- **Exercise details**:
Write the next part of the blog post about the Casey Anthony verdict, picking up after its last sentence.

- **Document text**:
Start of Block

Will Jury System Survive Uproar over Casey Anthony Acquittal?

As a blogger, I am grateful for the freedom not to be bound to those protocols of mainstream journalism that make it impossible to write what is real and true. Casey Anthony killed her two year old daughter, Caylee Marie. She didn’t “allegedly” do it.  Nor is she innocent of that crime because 12 jurors found her "not guilty". In fact, we shall soon enough see that the O.J. Simpson verdict was the beginning of the end of the American jury system. Casey Anthony acquittal merely accelerated its demise by a century.

Some legal experts have even insisted that “the system worked.” Or perhaps it did, to show once again, why America’s crime rate is one of the highest in the world. The month-long Casey Anthony trial should have reminded us of how broken the legal system is in this country. Psychopathic murderers walk the streets, while juries toss on death row, time and time again, individuals, for whom later DNA evidence proves their innocence.

End of Block

- **Dataset content**:
Start of Block

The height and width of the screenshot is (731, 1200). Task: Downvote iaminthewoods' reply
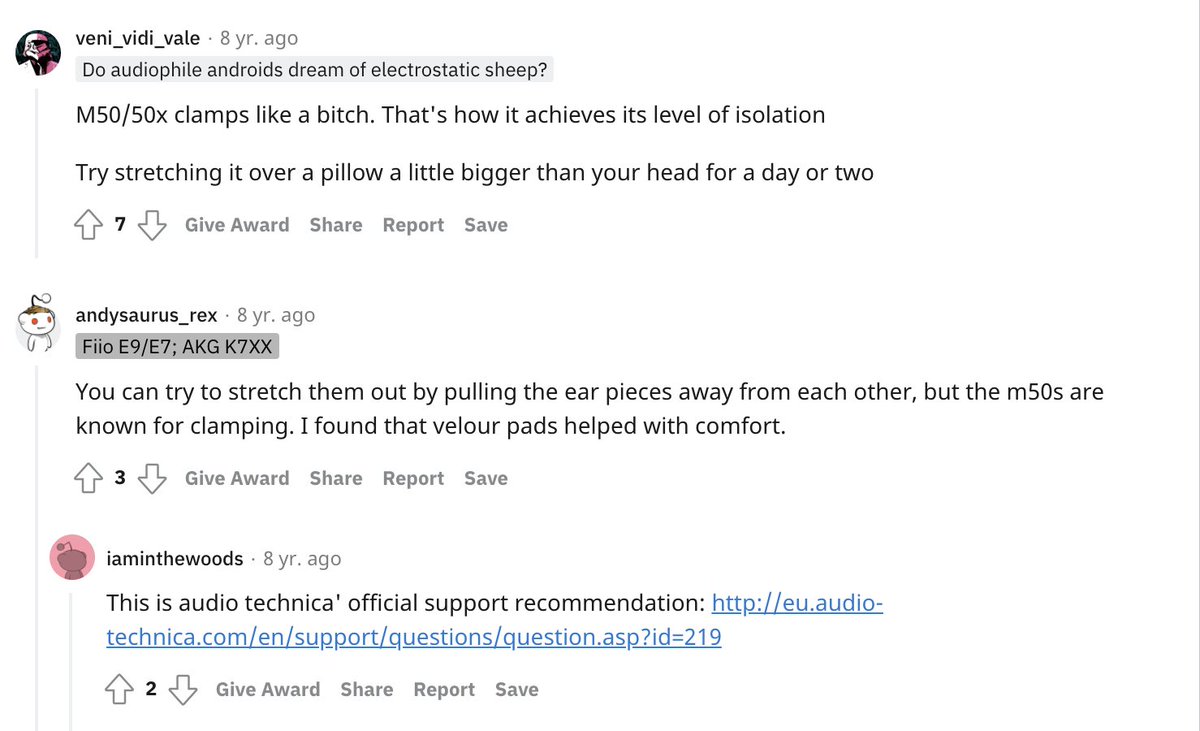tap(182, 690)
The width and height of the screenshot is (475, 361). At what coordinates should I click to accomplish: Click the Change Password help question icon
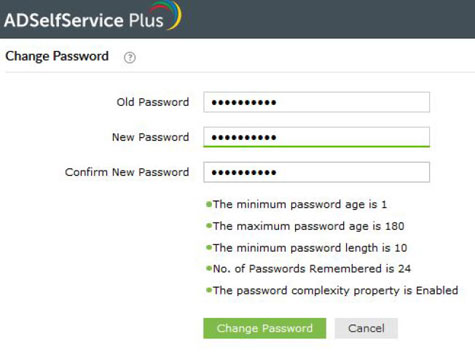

End of Block

- **Task output**:
Maybe I will sign the "Caylee's Law" petition, which has gone viral on the Internet.  It would tighten legal  requirements on missing persons' reports to prevent the kind of legal fiasco we have just witnessed.   But  at the moment my cynicism tells me “why bother.” America does not need more such laws. Child Protective Services can take children away from parents who were late picking them up from school.  But if instead, the mother had chloroformed the child, wrapped the corpse in a garbage bag, and tossed it in a swamp, then the state can do nothing. What America needs   -- urgently -- is a national conversation on how our medieval jury system can be replaced by twenty-first century non-jury legal systems, as has occurred in most of the world's  industrialized countries.